(Dataset excerpt)
• • • • • • •
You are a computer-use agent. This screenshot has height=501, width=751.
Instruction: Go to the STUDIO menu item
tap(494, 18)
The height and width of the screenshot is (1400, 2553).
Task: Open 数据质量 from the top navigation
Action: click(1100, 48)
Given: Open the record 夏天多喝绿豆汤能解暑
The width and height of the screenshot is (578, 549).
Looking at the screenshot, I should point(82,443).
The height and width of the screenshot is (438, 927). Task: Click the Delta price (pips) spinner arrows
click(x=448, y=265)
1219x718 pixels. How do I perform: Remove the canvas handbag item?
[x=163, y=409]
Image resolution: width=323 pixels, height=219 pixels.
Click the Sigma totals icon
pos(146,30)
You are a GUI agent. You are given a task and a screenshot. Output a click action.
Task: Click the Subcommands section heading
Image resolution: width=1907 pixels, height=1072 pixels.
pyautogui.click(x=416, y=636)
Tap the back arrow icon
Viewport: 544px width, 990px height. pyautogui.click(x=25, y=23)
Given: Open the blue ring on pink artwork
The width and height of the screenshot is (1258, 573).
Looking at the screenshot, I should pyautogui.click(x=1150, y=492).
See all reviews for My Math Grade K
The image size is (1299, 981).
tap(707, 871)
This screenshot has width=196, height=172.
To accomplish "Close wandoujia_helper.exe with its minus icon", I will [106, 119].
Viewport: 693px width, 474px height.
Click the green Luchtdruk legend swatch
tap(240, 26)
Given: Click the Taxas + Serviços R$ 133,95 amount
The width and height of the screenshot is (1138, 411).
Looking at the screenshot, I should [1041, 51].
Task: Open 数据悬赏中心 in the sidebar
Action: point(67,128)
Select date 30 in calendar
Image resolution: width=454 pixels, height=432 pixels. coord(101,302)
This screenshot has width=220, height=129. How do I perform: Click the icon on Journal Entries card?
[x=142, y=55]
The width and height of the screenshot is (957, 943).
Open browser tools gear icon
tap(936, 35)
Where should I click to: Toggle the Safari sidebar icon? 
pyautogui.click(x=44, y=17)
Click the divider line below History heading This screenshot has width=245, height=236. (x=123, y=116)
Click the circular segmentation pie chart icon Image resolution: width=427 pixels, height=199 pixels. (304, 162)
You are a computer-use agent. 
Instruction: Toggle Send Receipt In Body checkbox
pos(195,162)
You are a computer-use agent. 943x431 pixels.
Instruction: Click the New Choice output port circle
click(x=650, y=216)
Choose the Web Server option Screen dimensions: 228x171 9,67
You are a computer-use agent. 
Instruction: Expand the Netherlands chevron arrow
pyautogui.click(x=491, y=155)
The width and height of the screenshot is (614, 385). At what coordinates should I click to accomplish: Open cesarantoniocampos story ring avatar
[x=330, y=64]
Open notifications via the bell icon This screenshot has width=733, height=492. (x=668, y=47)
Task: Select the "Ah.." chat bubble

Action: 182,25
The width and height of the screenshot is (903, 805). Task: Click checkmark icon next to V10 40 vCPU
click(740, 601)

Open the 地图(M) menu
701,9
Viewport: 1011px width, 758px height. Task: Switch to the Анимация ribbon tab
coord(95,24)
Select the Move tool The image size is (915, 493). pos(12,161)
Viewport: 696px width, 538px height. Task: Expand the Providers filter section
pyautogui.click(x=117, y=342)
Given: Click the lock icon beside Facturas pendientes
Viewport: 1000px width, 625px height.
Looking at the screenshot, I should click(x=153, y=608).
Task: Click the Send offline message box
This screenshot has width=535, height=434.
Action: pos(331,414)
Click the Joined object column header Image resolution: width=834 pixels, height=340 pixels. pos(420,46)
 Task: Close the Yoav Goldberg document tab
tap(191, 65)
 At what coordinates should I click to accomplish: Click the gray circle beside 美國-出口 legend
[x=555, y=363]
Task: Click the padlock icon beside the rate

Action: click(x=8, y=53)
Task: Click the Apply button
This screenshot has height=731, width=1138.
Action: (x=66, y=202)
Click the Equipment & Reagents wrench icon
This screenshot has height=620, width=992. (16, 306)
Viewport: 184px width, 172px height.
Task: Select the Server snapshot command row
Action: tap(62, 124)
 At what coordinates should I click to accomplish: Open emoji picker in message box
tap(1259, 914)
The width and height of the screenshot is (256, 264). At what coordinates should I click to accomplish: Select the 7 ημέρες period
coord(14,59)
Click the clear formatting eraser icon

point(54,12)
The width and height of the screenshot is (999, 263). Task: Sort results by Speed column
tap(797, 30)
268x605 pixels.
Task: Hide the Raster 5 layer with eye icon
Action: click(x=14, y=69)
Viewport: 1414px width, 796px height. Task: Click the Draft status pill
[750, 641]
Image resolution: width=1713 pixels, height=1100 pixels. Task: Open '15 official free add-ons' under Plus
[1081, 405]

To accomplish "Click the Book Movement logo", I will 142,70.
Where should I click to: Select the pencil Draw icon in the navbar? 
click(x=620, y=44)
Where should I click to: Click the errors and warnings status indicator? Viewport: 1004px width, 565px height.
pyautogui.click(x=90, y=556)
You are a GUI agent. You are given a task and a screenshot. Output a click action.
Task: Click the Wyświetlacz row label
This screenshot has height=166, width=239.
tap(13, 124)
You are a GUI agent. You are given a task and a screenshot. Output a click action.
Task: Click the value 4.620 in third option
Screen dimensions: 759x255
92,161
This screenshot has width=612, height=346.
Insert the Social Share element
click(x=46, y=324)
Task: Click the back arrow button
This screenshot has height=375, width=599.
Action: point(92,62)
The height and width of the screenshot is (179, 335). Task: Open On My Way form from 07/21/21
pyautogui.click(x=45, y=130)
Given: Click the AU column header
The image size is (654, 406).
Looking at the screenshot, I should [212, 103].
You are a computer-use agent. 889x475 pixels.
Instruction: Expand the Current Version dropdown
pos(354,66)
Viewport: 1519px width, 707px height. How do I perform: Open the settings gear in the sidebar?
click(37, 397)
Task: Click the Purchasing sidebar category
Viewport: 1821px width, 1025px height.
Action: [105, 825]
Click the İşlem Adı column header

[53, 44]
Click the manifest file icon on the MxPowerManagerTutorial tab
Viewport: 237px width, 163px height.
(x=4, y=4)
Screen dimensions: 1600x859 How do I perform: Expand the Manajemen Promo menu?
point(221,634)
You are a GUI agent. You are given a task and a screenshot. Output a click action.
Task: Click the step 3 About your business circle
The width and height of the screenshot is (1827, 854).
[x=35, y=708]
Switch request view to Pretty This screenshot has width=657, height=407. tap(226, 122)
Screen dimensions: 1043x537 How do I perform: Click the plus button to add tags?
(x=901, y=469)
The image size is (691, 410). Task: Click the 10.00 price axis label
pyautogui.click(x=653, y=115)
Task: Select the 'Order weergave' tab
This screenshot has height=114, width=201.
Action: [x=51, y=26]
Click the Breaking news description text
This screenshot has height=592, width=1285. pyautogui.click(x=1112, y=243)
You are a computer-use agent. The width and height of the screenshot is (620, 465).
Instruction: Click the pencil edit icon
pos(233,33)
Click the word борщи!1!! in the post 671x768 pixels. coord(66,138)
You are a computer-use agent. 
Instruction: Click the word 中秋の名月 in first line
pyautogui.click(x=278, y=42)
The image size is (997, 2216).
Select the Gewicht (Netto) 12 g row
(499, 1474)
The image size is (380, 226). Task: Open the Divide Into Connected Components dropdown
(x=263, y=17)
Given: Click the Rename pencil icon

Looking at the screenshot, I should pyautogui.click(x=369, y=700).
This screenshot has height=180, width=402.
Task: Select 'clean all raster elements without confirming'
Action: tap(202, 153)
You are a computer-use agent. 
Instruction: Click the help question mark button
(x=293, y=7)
• • • • • • •
Given request:
Copy the rows above word for word, from the line with "You are a computer-use agent. The" up to and including the line with "(x=263, y=17)".

Task answer:
You are a computer-use agent. The width and height of the screenshot is (620, 465).
Instruction: Click the pencil edit icon
pos(233,33)
Click the word борщи!1!! in the post 671x768 pixels. coord(66,138)
You are a computer-use agent. 
Instruction: Click the word 中秋の名月 in first line
pyautogui.click(x=278, y=42)
The image size is (997, 2216).
Select the Gewicht (Netto) 12 g row
(499, 1474)
The image size is (380, 226). Task: Open the Divide Into Connected Components dropdown
(x=263, y=17)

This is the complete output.